Mike Zimmer gone, but imprint still exists

Mike Zimmer built an intimidating defense during his six seasons in Cincinnati. AP Photo/Michael Keating

INDIANAPOLIS -- There is a ghost that roams the Cincinnati Bengals' defensive meeting rooms these days.

And that is fine with Marvin Lewis.

Heck, the head coach welcomes the spirit's presence with wide-open arms, and would bottle it up and keep it around for the entirety of his Bengals tenure, if he could. If he wanted to do that, you couldn't blame him for it, either.

When Mike Zimmer left last month to become the Minnesota Vikings' new head coach, he might have physically taken with him the same philosophies and playbooks that made him a success as the Bengals' defensive coordinator the past six seasons. But he left behind his fair share, too. Even if he no longer occupies a second-floor Paul Brown Stadium office, the former assistant still remains part of the Bengals franchise.

That is because his imprint is all over the defense. Most of the success Cincinnati has in the immediate future will have roots in the not-so-distant past.

From Vontaze Burfict to Rey Maualuga to Vincent Rey to Geno Atkins and Carlos Dunlap, the proof in Zimmer's continued impact lies in the players he left behind. Whether undrafted or fourth-round picks or third-round steals, the members of the Bengals defense who came up under Zimmer will keep his presence alive and well in Cincinnati, even as Paul Guenther comes along hoping to fill his shoes.

Much like Guenther, Zimmer will be going through his own transition of sorts as he tries to groom a brand new, and much larger group of players in a fashion similar to what he did with his former Bengals pupils. Instead of rearing a 25- to 30-man group, though, Zimmer's task now is to bring up a 53-man roster and to have it buy into his wishes the exact same way.

"If you look back on those teams I had in Cincinnati when I first got there, I think everybody would say, 'They played pretty good together, they were a good defensive football team,'" Zimmer said Friday at the NFL combine. "So to me, that's really what I'm trying to do. I'm trying to take 53 guys now, and make them a good football team. And whatever that is to do it ... doesn't matter to me. It just matters about winning, playing the game the right way and making fans proud of how we play, and making the people in Minnesota excited to watch us play."

During his six seasons with the Bengals, Zimmer increased fan interest in southwest Ohio by commanding a defense that was ranked in the top 10 four times. His last defense, the one that ranked No. 3 in 2013, ended up being one of the best-ranked in Bengals history. It thrived on being physical and intimidating, and creating turnovers in the most timely of situations.

Naturally, with a new defensive coordinator coming along, as well as other personnel changes that could be looming, "change" will end up being the buzzword in Cincinnati the rest of the offseason. So much so that Lewis joked Friday about moving around furniture and changing wallpaper in some of the meeting rooms.

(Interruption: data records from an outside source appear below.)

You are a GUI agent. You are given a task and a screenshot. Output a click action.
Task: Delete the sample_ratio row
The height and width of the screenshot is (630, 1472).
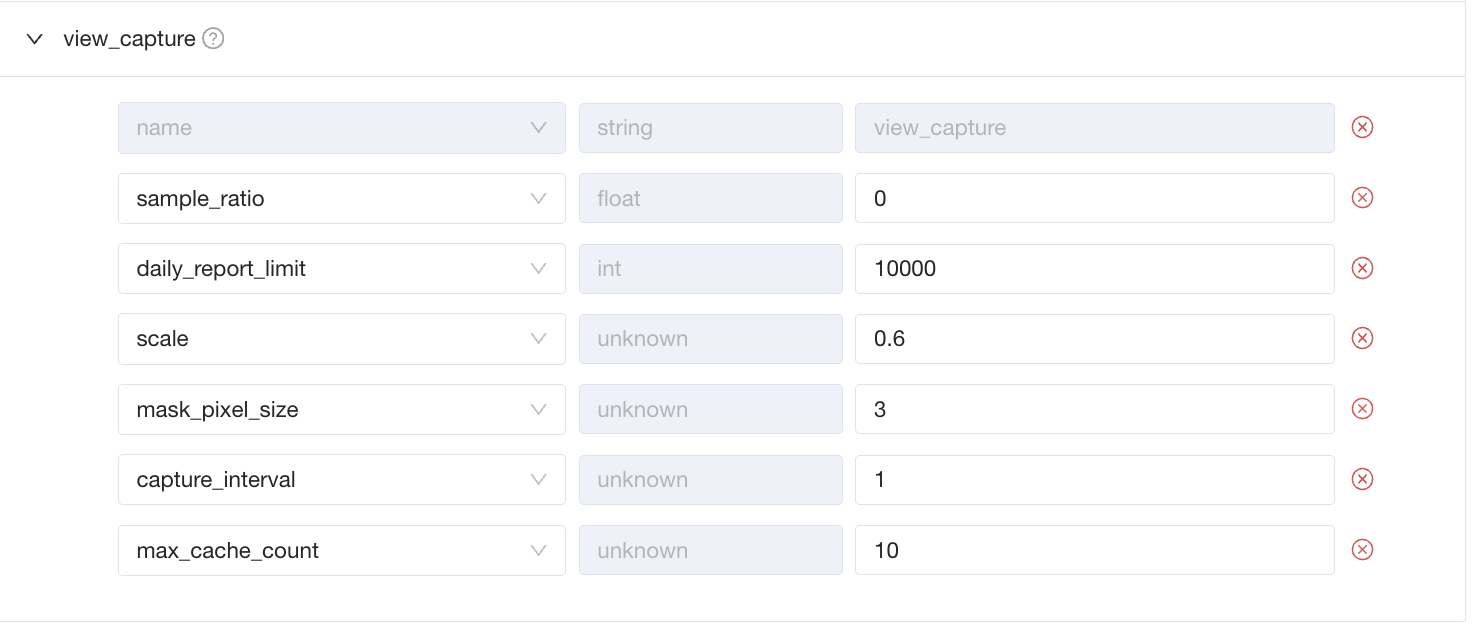(1362, 198)
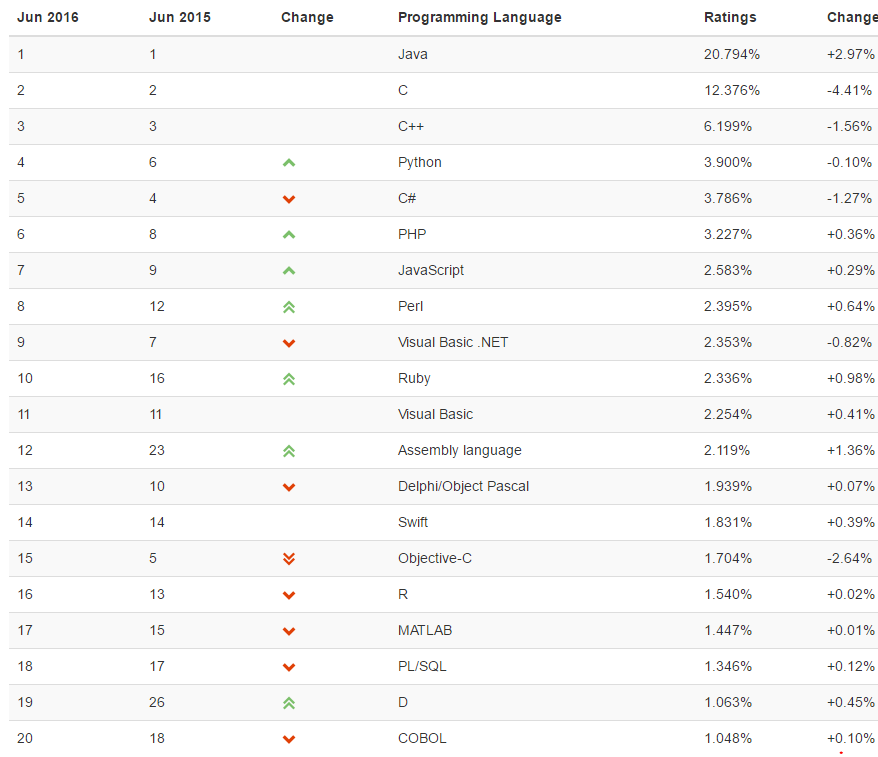Screen dimensions: 878x757
Task: Click the Jun 2015 column header
Action: click(x=180, y=17)
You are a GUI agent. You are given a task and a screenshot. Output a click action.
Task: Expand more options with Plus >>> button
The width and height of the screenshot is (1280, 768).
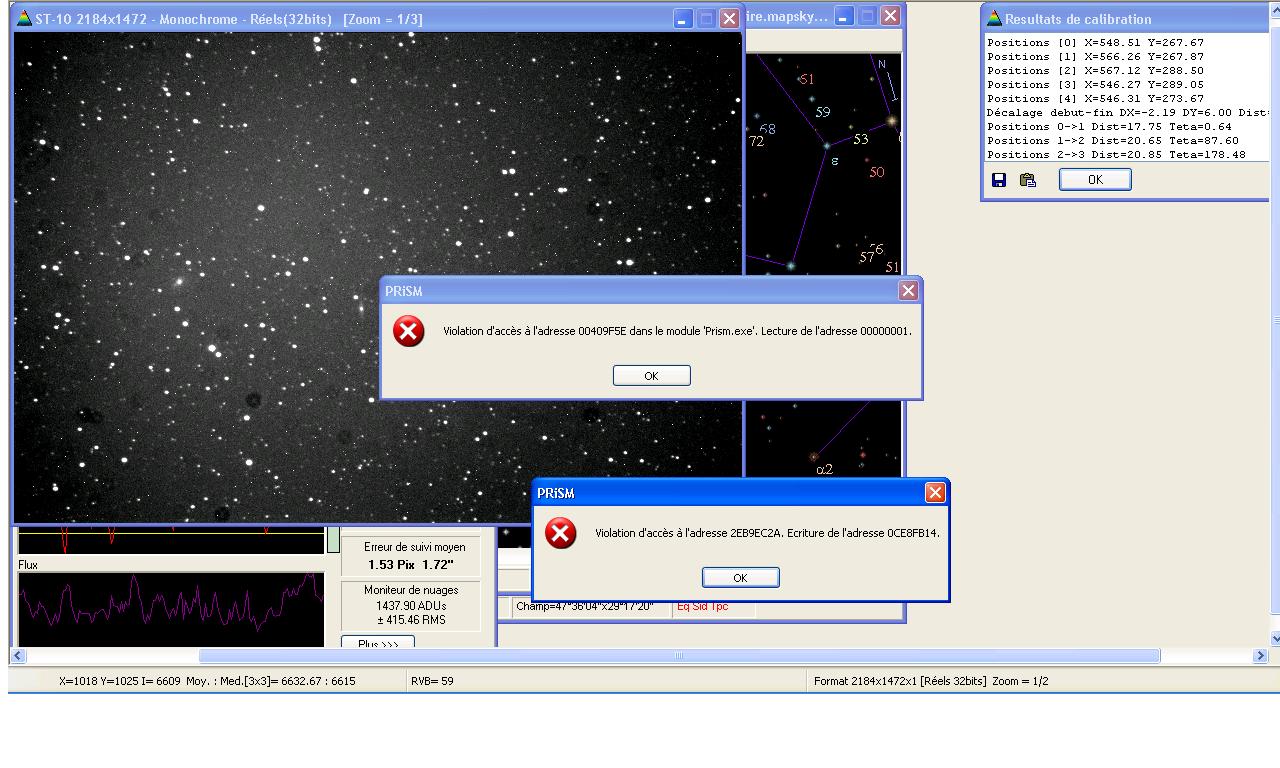378,643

"Everything is going to look different because we're not going to be the same," Lewis said. "We're going to be different, we're going to be new, and the organization is committed to doing that and I think that's important."

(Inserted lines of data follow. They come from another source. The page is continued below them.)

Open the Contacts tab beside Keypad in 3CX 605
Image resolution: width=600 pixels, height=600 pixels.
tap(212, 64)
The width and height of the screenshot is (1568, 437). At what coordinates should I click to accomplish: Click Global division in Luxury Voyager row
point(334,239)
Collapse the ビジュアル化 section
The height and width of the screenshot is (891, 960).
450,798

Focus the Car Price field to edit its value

But even as hard as he advocates his players embracing the newness that is heading their way, Lewis rightfully also wants them to realize the importance of keeping in proper perspective their recent past. It's all about remembering the most detailed lessons that Zimmer often shared.

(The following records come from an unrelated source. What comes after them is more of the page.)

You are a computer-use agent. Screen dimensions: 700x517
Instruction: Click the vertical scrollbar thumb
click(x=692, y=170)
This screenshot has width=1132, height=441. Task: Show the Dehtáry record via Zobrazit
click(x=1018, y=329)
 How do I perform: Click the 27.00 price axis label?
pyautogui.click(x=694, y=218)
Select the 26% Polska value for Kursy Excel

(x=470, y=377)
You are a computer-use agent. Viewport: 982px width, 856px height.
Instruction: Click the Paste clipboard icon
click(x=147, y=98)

"The thing Mike was so good at is being able to coach everything; from soup to nuts," Lewis said, evoking his occasional references to the food-based materials that he believes comprise a team. The "soup" is the overall team. The "nuts" are the ingredients, i.e. players, schemes and other personnel, that go into making the soup come together.

"From the step of the left [defensive] end to the turn of the right cornerback," Lewis said.

To him, Zimmer could see it all and knew how to coach it all.

"As Paul continues to grow and mature as a coordinator, you have to have those kind of eyes," Lewis continued. "Offensive coaches at times want to fracture apart. Defense spends all its time together. That's the greatest lesson I ever learned in Pittsburgh [as an assistant coach]. We spent time together so I could coach any of the positions. ... Soup and nuts all the way through. Every step, every hand placement, and the way it should all be done. That's what I want to have as a coordinator.

"If it's not done right, that's your responsibility. To get the position coach to get his player to do it right, or we have to make a change. That's the impression Mike left on that room, and on Paul and the other defensive coaches. This is the way it's going to be all the time."

There is a ghost that roams the Bengals' meeting rooms these days. If the Bengals are to continue making defense one of their calling cards, they shouldn't be shy about letting him run free.

Zimmer might be gone, but his legacy in Cincinnati lives on.